== Records for the task ==
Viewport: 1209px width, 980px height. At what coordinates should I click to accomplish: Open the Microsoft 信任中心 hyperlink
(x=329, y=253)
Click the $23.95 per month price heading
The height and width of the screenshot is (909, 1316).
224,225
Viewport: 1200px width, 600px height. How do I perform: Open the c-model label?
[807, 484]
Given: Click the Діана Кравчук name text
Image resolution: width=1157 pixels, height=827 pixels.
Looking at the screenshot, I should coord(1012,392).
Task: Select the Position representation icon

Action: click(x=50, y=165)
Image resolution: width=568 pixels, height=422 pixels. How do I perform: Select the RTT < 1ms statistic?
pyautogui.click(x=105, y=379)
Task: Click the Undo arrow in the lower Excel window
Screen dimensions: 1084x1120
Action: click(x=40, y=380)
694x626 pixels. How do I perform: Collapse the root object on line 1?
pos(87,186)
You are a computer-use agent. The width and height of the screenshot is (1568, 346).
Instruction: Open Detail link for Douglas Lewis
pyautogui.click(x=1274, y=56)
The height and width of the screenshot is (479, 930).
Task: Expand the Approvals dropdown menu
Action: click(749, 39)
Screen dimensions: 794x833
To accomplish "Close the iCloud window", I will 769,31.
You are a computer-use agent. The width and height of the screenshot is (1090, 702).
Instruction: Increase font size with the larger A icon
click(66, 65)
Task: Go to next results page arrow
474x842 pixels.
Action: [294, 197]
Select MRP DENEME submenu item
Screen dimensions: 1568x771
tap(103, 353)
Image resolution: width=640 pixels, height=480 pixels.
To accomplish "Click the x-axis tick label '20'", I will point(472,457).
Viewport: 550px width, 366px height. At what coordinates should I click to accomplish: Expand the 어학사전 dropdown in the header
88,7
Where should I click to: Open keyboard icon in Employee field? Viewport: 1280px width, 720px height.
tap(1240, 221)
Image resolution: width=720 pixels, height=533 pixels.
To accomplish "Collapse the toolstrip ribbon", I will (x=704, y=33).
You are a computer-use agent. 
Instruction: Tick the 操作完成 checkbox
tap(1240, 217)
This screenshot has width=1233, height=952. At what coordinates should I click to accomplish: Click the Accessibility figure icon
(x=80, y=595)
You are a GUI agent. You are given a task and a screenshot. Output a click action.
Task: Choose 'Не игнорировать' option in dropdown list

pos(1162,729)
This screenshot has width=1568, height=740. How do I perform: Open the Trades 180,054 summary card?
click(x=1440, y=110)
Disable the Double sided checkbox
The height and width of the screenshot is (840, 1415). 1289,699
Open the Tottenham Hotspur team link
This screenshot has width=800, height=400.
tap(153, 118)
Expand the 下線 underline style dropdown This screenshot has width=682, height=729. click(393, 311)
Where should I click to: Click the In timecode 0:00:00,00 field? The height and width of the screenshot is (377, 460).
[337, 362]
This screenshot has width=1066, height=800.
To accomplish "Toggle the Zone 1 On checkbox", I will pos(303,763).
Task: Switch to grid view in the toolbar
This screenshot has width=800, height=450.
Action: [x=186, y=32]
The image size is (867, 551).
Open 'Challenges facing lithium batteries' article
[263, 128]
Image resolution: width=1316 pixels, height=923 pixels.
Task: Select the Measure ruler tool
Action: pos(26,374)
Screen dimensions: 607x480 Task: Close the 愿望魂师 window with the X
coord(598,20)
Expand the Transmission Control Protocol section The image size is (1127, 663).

== Problem description ==
The line with "Disable the Double sided checkbox" through the last line of the entries above: output exactly those lines and nothing else.

== Expected answer ==
Disable the Double sided checkbox
The height and width of the screenshot is (840, 1415). 1289,699
Open the Tottenham Hotspur team link
This screenshot has width=800, height=400.
tap(153, 118)
Expand the 下線 underline style dropdown This screenshot has width=682, height=729. click(393, 311)
Where should I click to: Click the In timecode 0:00:00,00 field? The height and width of the screenshot is (377, 460).
[337, 362]
This screenshot has width=1066, height=800.
To accomplish "Toggle the Zone 1 On checkbox", I will pos(303,763).
Task: Switch to grid view in the toolbar
This screenshot has width=800, height=450.
Action: [x=186, y=32]
The image size is (867, 551).
Open 'Challenges facing lithium batteries' article
[263, 128]
Image resolution: width=1316 pixels, height=923 pixels.
Task: Select the Measure ruler tool
Action: pos(26,374)
Screen dimensions: 607x480 Task: Close the 愿望魂师 window with the X
coord(598,20)
Expand the Transmission Control Protocol section The image size is (1127, 663).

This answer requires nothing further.